Expanding the scope of freedom for all of these people – and, in so doing, for society at large – changed more lives for the better than shooting a rocket to the moon, however cool that may have been. And doing so was fundamentally about political choices, enacted through political processes, not some nebulous project of “Progress.” People fought – and are still fighting – that expansion at every single step, and that project is still far from complete.
There is much well-deserved angst about the slowdown in the pace of physical infrastructure in America today. As just one example, we don’t have high-speed rail not because the economics are bad or the technology isn’t ready (France is laughs at us there), but because of politics. Can you just imagine the federal government exercising massive eminent domain and clearing people off their property, sometimes by force, to build high-speed rail lines in 2019? Obviously not, but that’s how we got the highway system, not to mention your favorite national park. For there to be winners, there have to be losers, too.
Yet it seems to me that most of those who decry the slowdown of Progress are those who could be said to have “lost” from the Rights Revolutions – wealthy, white hetero men. Many of those people, of course, would gladly acknowledge the value of the steps towards Progress those revolutions represented. And yet today, “Progress” does not, in their eyes, mean making new, and different, political choices. Rather, it’s presented as some sort of gauzy project of academic study, likely because they believe this will cause less conflict.
But conflict is inevitable, as we see today. The epidemic of gun violence we are living through strikes me as one of the most obvious examples of Progress denied. We are unable to live without fear of being the victim of a mass shooting because one group’s freedoms are deemed as outweighing another’s – for now.
America in 2019 is a place that can produce incredible feats of engineering, like a self-landing robotic rocketship and supersonic autonomous missiles (whose idea were those, by the way?), but which will not guarantee all its residents the basic necessities of life, despite possessing the ample resources to do so. Those are political choices inherited from a deeply painful national history that involves far more discrimination and oppression than not.
“Progress” today would look more like a massive program of housing construction that helped all Americans secure a place to live. It would be universal healthcare, childcare, postal banking and a regulatory regime that served people and not banks. And it would certainly involve choosing to value the safety of the population over a small minority’s fetish for guns.
There is nothing that “causes” Progress. Fields like economics and history are already deeply informative about the conditions for and patterns of things like social movements and economic models.

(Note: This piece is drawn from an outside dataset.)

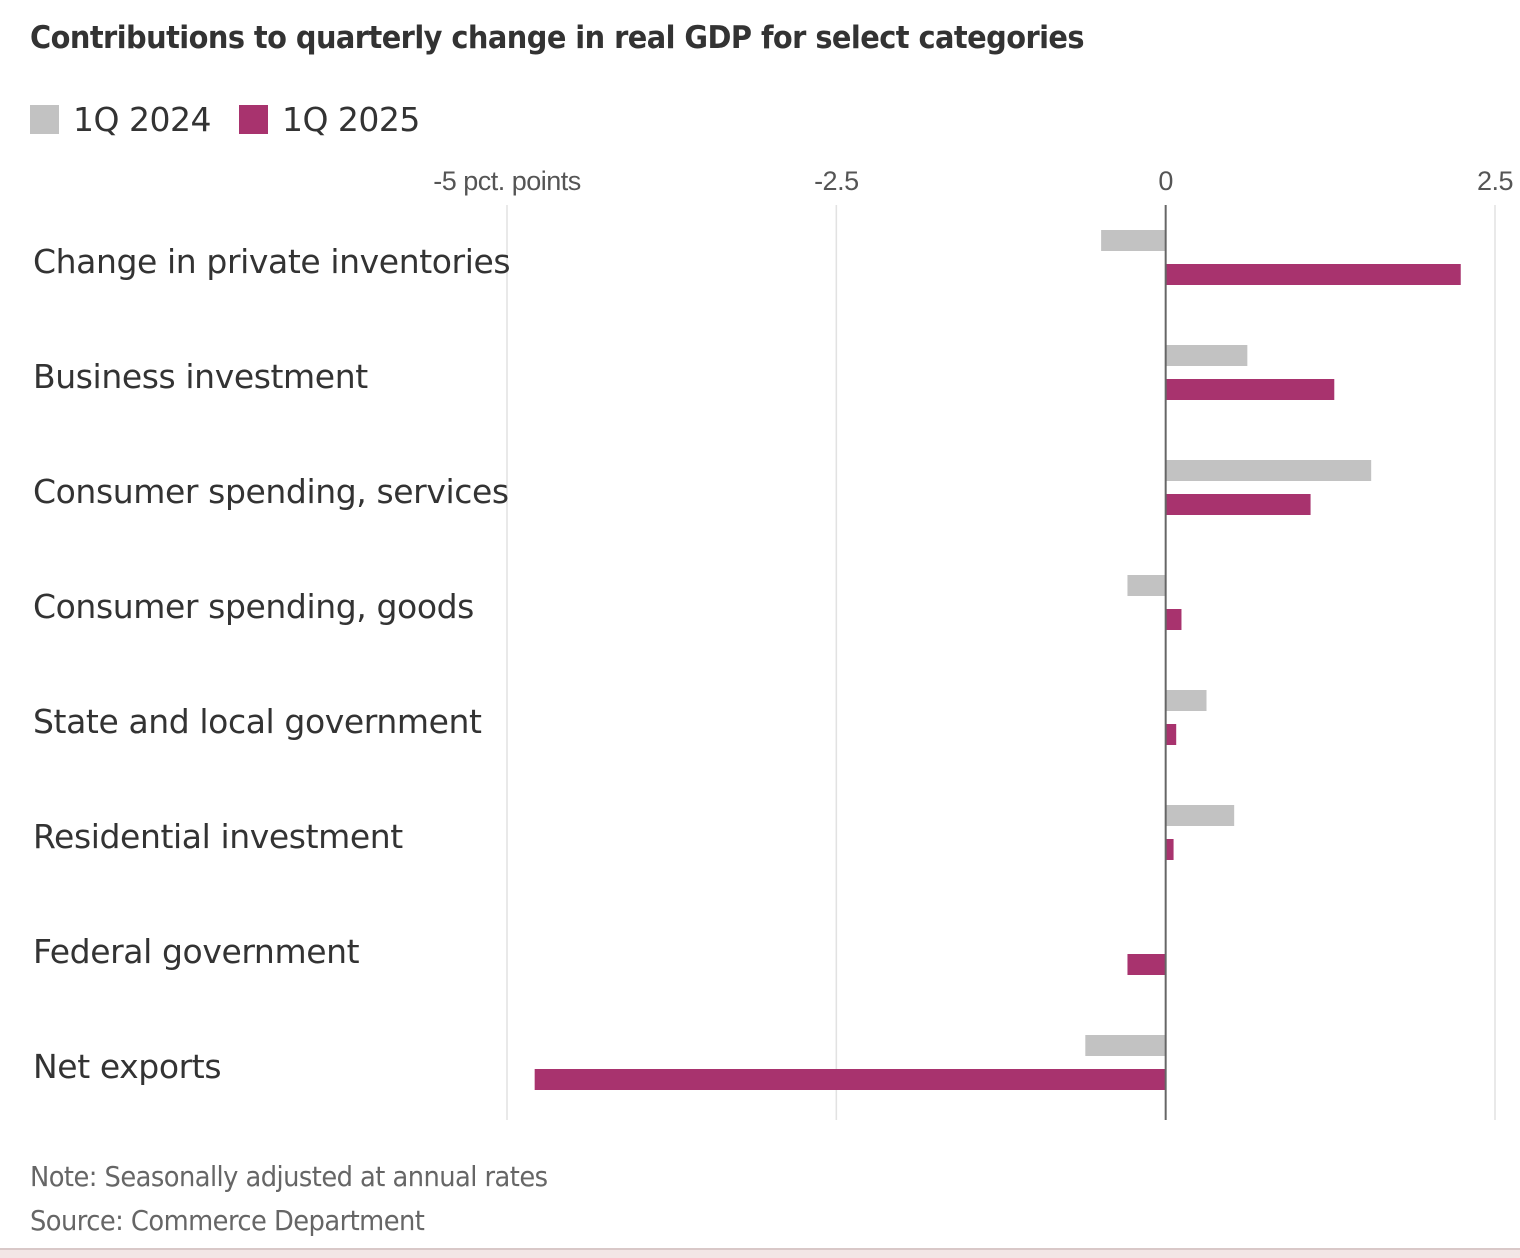 The image size is (1520, 1258). Describe the element at coordinates (200, 376) in the screenshot. I see `category-label: Business investment` at that location.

But talking about Progress without centering on the political choices which make it possible is like discussing mathematics without numbers – it’s just meaningless theorizing.
Don’t kid yourself – there is no non-political Progress out there to be discovered. In a highly complex and interconnected human society, all Progress is political, and thus controversial. And we are in dire need for some new political choices to be made, and by new leaders. Engage with that fact. Because Progress does not fall from the sky.